Retype every line of the data, keeping each word exactly.

### EXERCISE DATA
******

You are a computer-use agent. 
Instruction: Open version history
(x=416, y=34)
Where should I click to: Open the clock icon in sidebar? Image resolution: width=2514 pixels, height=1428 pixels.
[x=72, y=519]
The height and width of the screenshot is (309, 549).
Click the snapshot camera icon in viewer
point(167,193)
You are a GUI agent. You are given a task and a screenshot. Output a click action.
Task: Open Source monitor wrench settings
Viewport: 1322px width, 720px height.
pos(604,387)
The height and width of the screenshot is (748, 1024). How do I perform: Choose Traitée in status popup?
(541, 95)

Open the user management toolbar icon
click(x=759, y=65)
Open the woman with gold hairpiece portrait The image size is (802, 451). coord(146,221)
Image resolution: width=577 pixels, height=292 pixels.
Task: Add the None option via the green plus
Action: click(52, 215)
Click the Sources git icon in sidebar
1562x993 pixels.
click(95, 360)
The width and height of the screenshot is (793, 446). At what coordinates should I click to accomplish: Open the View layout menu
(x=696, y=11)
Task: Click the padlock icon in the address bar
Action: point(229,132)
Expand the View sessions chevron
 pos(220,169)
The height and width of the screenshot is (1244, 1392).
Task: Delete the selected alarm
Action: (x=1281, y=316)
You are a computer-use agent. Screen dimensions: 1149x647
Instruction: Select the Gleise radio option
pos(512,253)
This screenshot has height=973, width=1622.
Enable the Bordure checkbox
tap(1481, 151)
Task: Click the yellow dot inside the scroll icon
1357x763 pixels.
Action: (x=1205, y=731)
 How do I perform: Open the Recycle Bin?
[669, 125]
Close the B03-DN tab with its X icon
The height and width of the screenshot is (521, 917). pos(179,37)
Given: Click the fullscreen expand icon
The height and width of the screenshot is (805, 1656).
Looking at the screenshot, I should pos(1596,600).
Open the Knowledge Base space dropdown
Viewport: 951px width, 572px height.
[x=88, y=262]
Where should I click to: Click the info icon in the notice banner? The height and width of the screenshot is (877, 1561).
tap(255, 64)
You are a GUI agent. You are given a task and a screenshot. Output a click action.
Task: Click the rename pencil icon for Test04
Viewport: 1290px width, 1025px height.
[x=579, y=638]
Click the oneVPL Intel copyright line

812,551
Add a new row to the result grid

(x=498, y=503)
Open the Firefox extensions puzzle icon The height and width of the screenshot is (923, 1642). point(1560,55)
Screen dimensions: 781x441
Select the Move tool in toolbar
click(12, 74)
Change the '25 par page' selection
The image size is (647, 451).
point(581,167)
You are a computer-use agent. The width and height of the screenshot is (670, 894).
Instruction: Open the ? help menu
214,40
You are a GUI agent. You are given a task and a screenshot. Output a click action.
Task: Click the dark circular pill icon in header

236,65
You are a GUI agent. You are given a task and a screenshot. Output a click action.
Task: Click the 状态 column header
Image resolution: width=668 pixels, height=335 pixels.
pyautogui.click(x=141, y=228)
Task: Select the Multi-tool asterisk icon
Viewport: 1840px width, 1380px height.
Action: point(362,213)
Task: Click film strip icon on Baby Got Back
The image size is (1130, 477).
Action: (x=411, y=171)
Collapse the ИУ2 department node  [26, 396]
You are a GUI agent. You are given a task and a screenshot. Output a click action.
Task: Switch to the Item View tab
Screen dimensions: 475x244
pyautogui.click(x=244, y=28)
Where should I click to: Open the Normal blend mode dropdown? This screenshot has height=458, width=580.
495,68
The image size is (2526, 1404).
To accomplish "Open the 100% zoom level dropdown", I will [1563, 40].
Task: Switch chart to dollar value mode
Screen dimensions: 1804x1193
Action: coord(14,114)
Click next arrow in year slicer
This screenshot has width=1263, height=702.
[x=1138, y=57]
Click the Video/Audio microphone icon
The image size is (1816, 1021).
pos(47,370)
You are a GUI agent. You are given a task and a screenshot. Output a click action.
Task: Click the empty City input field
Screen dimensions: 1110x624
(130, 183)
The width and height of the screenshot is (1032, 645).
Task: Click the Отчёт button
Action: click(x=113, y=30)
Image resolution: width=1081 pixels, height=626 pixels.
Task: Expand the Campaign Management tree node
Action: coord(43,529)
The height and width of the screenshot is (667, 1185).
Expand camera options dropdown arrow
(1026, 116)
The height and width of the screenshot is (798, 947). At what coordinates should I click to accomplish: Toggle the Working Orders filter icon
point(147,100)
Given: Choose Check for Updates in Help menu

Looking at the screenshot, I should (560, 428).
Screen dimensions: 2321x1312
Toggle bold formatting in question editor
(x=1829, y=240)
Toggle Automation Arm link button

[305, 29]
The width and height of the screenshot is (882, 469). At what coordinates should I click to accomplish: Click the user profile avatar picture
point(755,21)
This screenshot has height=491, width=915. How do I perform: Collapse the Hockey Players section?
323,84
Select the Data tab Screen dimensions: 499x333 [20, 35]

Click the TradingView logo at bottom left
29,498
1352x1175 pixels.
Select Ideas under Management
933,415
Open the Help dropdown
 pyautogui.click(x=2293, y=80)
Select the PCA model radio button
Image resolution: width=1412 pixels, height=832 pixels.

******

### SOLUTION TO THIS TASK
You are a computer-use agent. 
Instruction: Open version history
(x=416, y=34)
Where should I click to: Open the clock icon in sidebar? Image resolution: width=2514 pixels, height=1428 pixels.
[x=72, y=519]
The height and width of the screenshot is (309, 549).
Click the snapshot camera icon in viewer
point(167,193)
You are a GUI agent. You are given a task and a screenshot. Output a click action.
Task: Open Source monitor wrench settings
Viewport: 1322px width, 720px height.
pos(604,387)
The height and width of the screenshot is (748, 1024). How do I perform: Choose Traitée in status popup?
(541, 95)

Open the user management toolbar icon
click(x=759, y=65)
Open the woman with gold hairpiece portrait The image size is (802, 451). coord(146,221)
Image resolution: width=577 pixels, height=292 pixels.
Task: Add the None option via the green plus
Action: click(52, 215)
Click the Sources git icon in sidebar
1562x993 pixels.
click(95, 360)
The width and height of the screenshot is (793, 446). At what coordinates should I click to accomplish: Open the View layout menu
(x=696, y=11)
Task: Click the padlock icon in the address bar
Action: point(229,132)
Expand the View sessions chevron
 pos(220,169)
The height and width of the screenshot is (1244, 1392).
Task: Delete the selected alarm
Action: (x=1281, y=316)
You are a computer-use agent. Screen dimensions: 1149x647
Instruction: Select the Gleise radio option
pos(512,253)
This screenshot has height=973, width=1622.
Enable the Bordure checkbox
tap(1481, 151)
Task: Click the yellow dot inside the scroll icon
1357x763 pixels.
Action: (x=1205, y=731)
 How do I perform: Open the Recycle Bin?
[669, 125]
Close the B03-DN tab with its X icon
The height and width of the screenshot is (521, 917). pos(179,37)
Given: Click the fullscreen expand icon
The height and width of the screenshot is (805, 1656).
Looking at the screenshot, I should pos(1596,600).
Open the Knowledge Base space dropdown
Viewport: 951px width, 572px height.
[x=88, y=262]
Where should I click to: Click the info icon in the notice banner? The height and width of the screenshot is (877, 1561).
tap(255, 64)
You are a GUI agent. You are given a task and a screenshot. Output a click action.
Task: Click the rename pencil icon for Test04
Viewport: 1290px width, 1025px height.
[x=579, y=638]
Click the oneVPL Intel copyright line

812,551
Add a new row to the result grid

(x=498, y=503)
Open the Firefox extensions puzzle icon The height and width of the screenshot is (923, 1642). point(1560,55)
Screen dimensions: 781x441
Select the Move tool in toolbar
click(12, 74)
Change the '25 par page' selection
The image size is (647, 451).
point(581,167)
You are a computer-use agent. The width and height of the screenshot is (670, 894).
Instruction: Open the ? help menu
214,40
You are a GUI agent. You are given a task and a screenshot. Output a click action.
Task: Click the dark circular pill icon in header

236,65
You are a GUI agent. You are given a task and a screenshot. Output a click action.
Task: Click the 状态 column header
Image resolution: width=668 pixels, height=335 pixels.
pyautogui.click(x=141, y=228)
Task: Select the Multi-tool asterisk icon
Viewport: 1840px width, 1380px height.
Action: point(362,213)
Task: Click film strip icon on Baby Got Back
The image size is (1130, 477).
Action: (x=411, y=171)
Collapse the ИУ2 department node  [26, 396]
You are a GUI agent. You are given a task and a screenshot. Output a click action.
Task: Switch to the Item View tab
Screen dimensions: 475x244
pyautogui.click(x=244, y=28)
Where should I click to: Open the Normal blend mode dropdown? This screenshot has height=458, width=580.
495,68
The image size is (2526, 1404).
To accomplish "Open the 100% zoom level dropdown", I will [1563, 40].
Task: Switch chart to dollar value mode
Screen dimensions: 1804x1193
Action: coord(14,114)
Click next arrow in year slicer
This screenshot has width=1263, height=702.
[x=1138, y=57]
Click the Video/Audio microphone icon
The image size is (1816, 1021).
pos(47,370)
You are a GUI agent. You are given a task and a screenshot. Output a click action.
Task: Click the empty City input field
Screen dimensions: 1110x624
(130, 183)
The width and height of the screenshot is (1032, 645).
Task: Click the Отчёт button
Action: click(x=113, y=30)
Image resolution: width=1081 pixels, height=626 pixels.
Task: Expand the Campaign Management tree node
Action: coord(43,529)
The height and width of the screenshot is (667, 1185).
Expand camera options dropdown arrow
(1026, 116)
The height and width of the screenshot is (798, 947). At what coordinates should I click to accomplish: Toggle the Working Orders filter icon
point(147,100)
Given: Choose Check for Updates in Help menu

Looking at the screenshot, I should (560, 428).
Screen dimensions: 2321x1312
Toggle bold formatting in question editor
(x=1829, y=240)
Toggle Automation Arm link button

[305, 29]
The width and height of the screenshot is (882, 469). At what coordinates should I click to accomplish: Click the user profile avatar picture
point(755,21)
This screenshot has height=491, width=915. How do I perform: Collapse the Hockey Players section?
323,84
Select the Data tab Screen dimensions: 499x333 [20, 35]

Click the TradingView logo at bottom left
29,498
1352x1175 pixels.
Select Ideas under Management
933,415
Open the Help dropdown
 pyautogui.click(x=2293, y=80)
Select the PCA model radio button
Image resolution: width=1412 pixels, height=832 pixels.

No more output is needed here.